*EXERCISE REQUIREMENTS*. Please recast the lines below, from the one containing "Where should I" through the one containing "step 4 circle", as a Markdown table with the columns Row and Line, skipping any blank lines. Leave the pictures out of the table.
== EXERCISE DATA ==
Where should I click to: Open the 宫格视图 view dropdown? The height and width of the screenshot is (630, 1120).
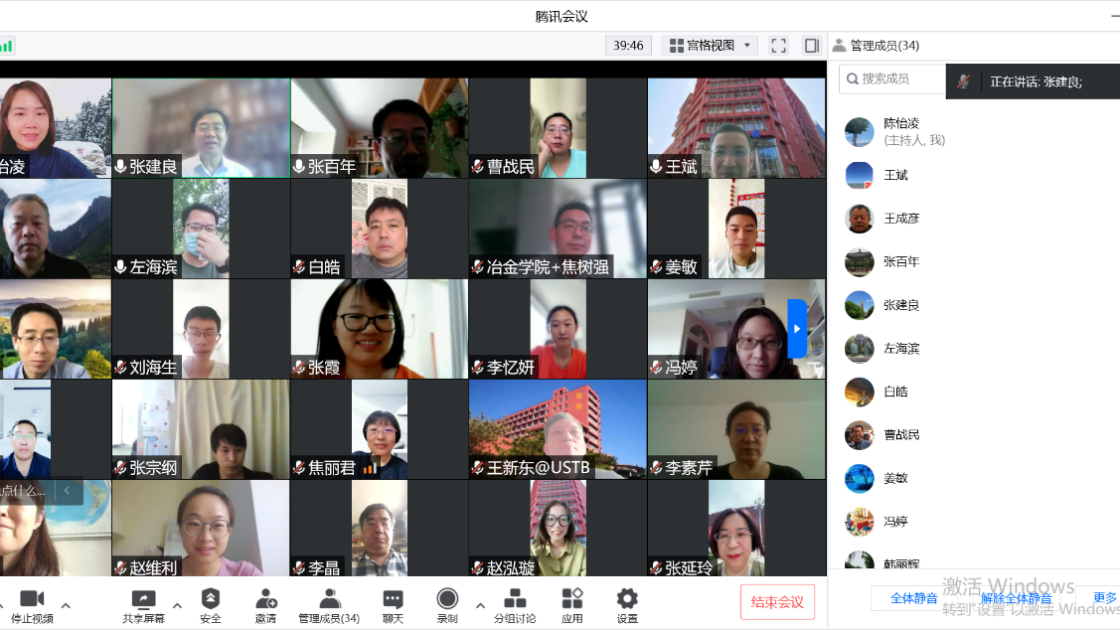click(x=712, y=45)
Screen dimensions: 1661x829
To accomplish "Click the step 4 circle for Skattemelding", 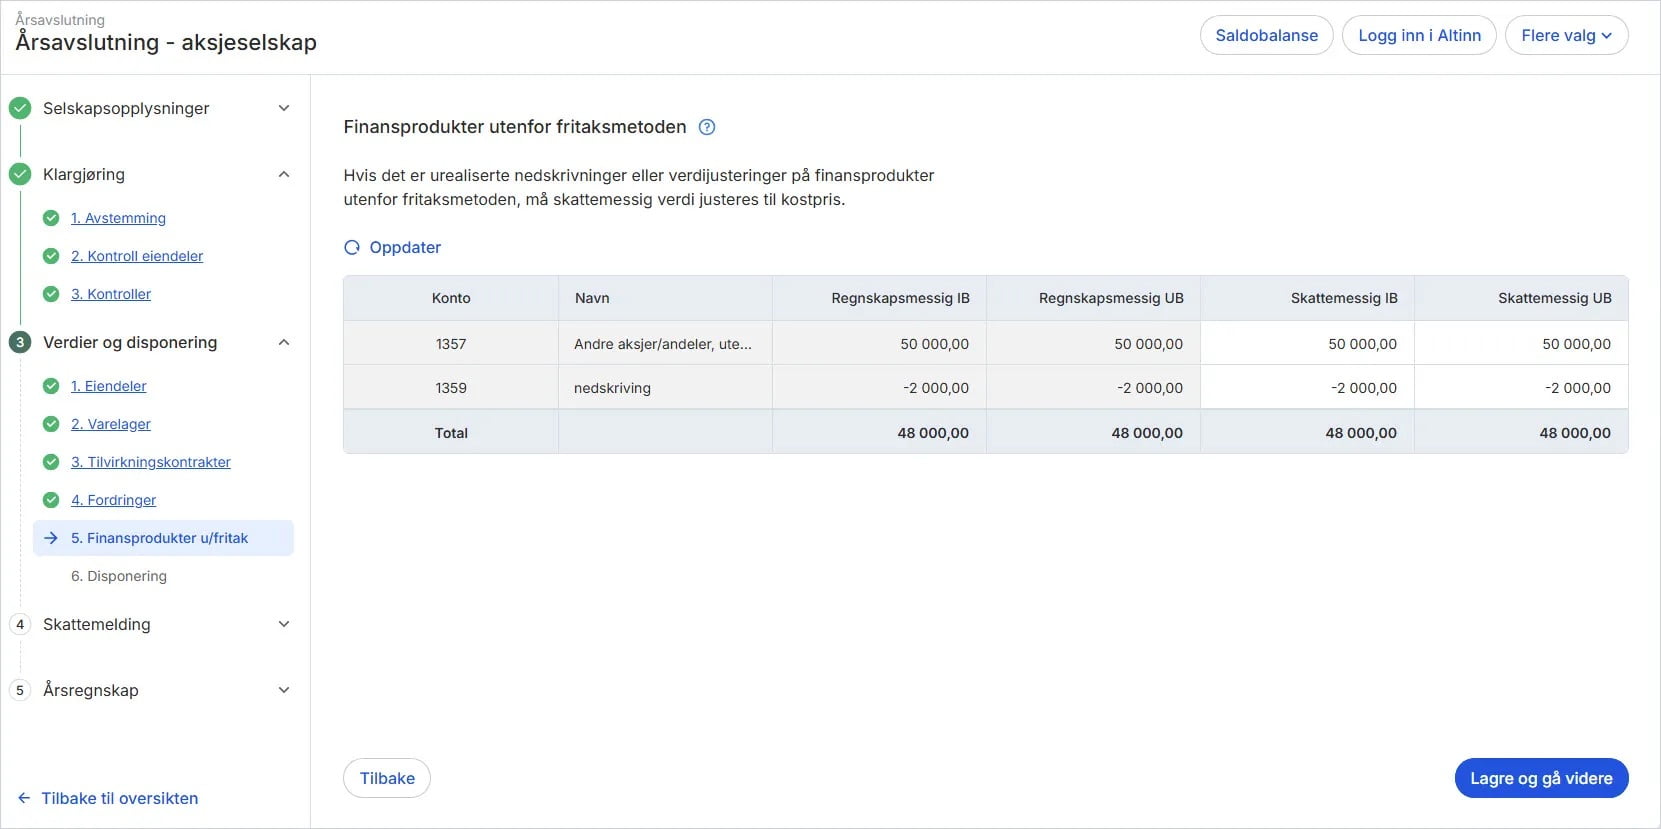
===
== EXERCISE DATA ==
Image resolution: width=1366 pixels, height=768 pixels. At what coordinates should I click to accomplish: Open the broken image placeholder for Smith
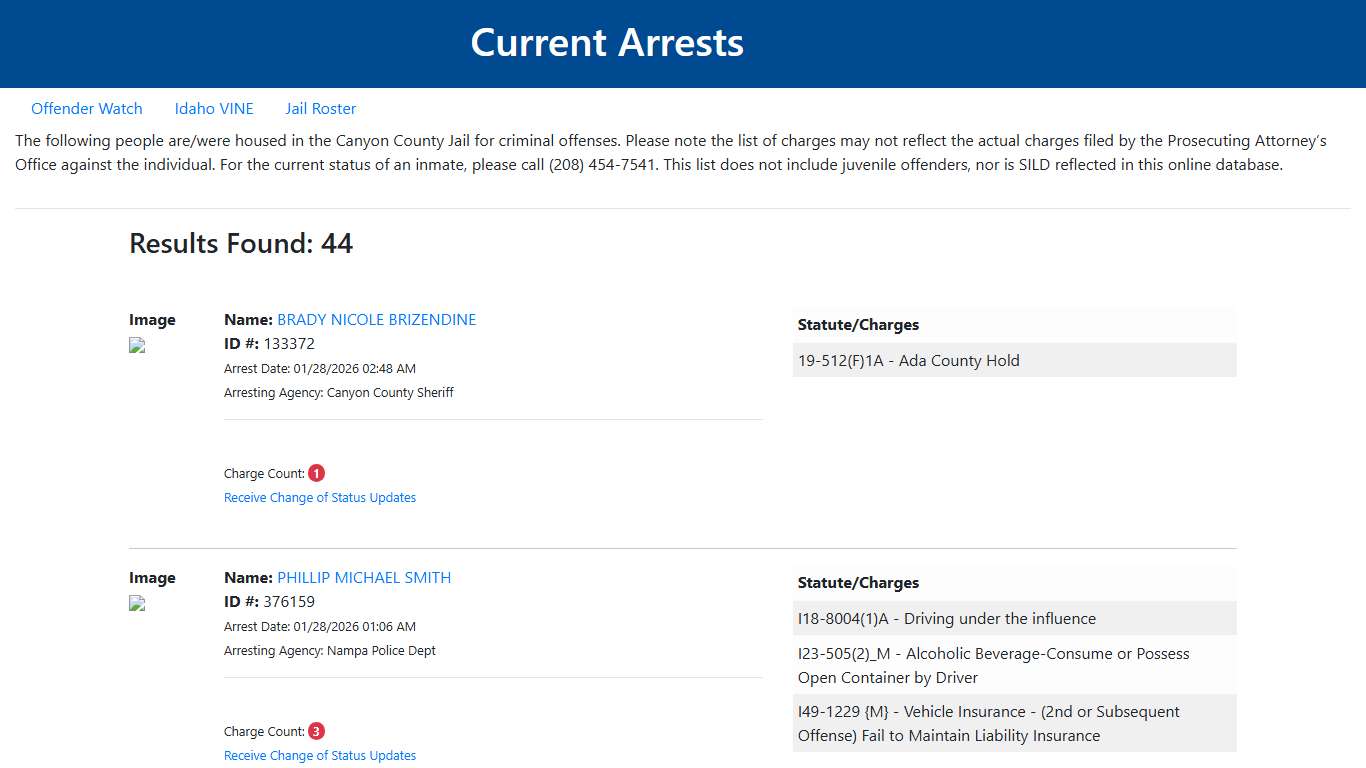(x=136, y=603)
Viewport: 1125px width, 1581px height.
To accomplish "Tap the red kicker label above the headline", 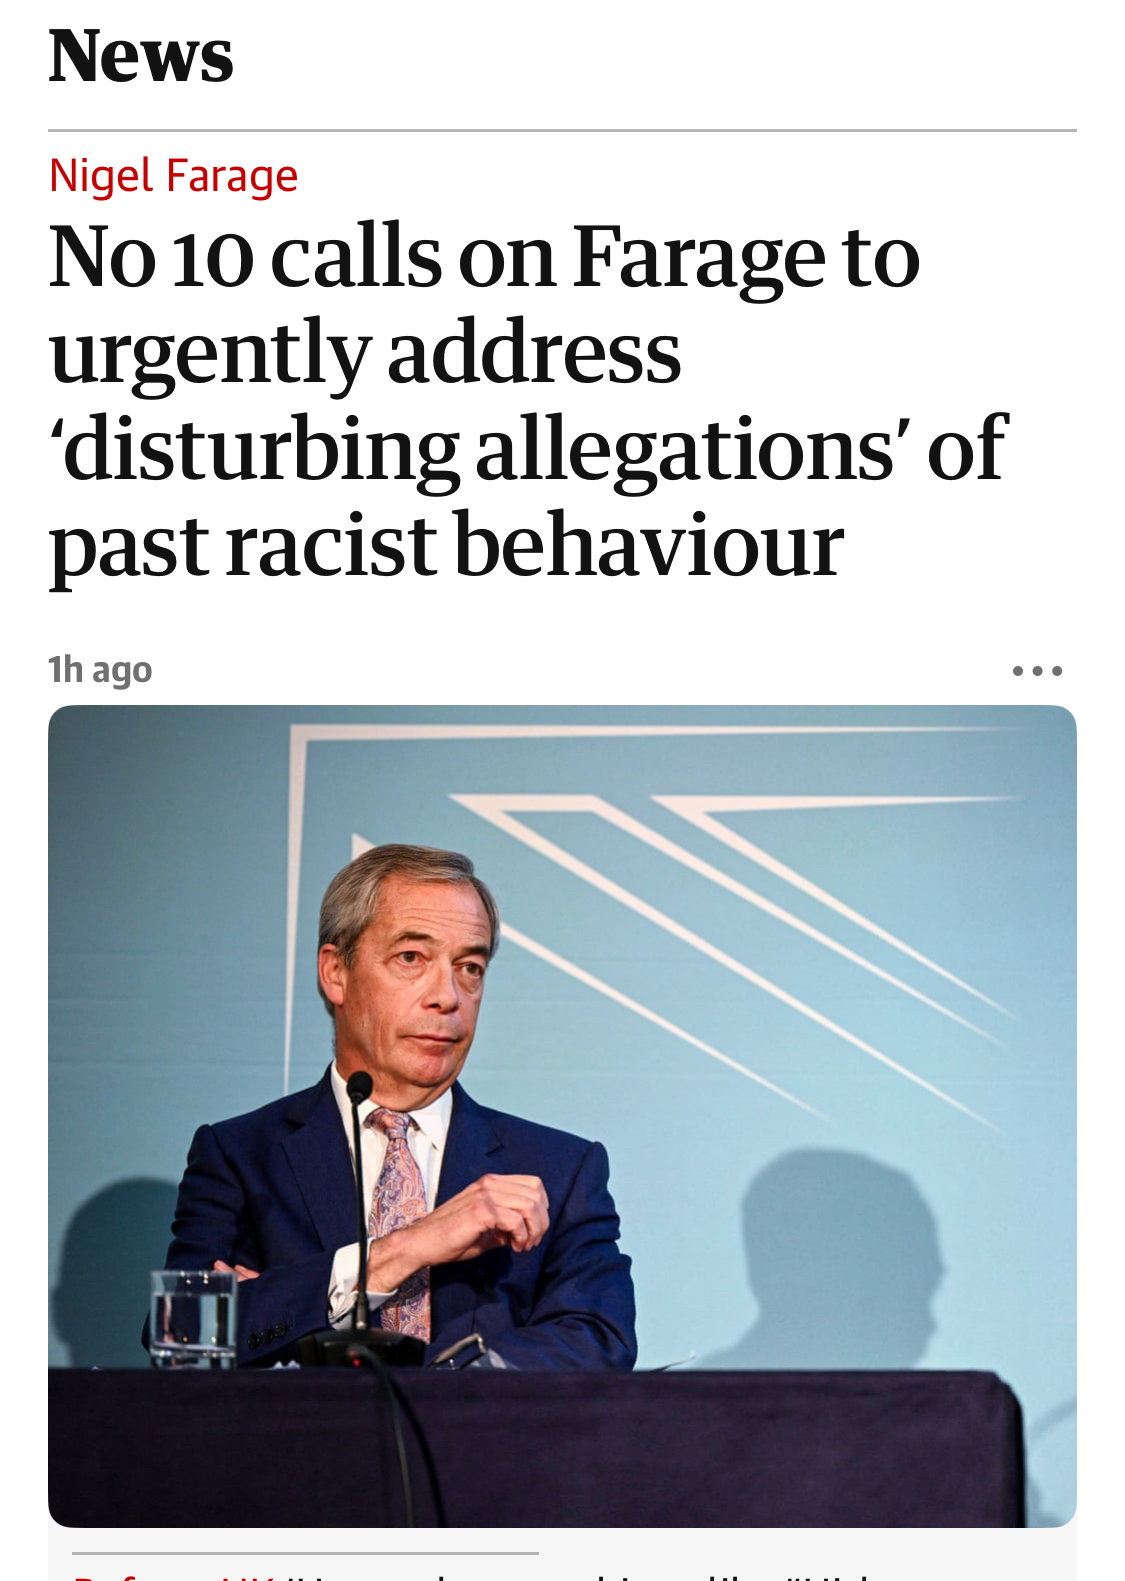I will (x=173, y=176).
===
*EXPECTED OUTPUT*.
| Row | Line |
|---|---|
| 1 | Where should I click to: Open the 宫格视图 view dropdown? The height and width of the screenshot is (630, 1120). |
| 2 | click(x=712, y=45) |
| 3 | Screen dimensions: 1661x829 |
| 4 | To accomplish "Click the step 4 circle for Skattemelding",  |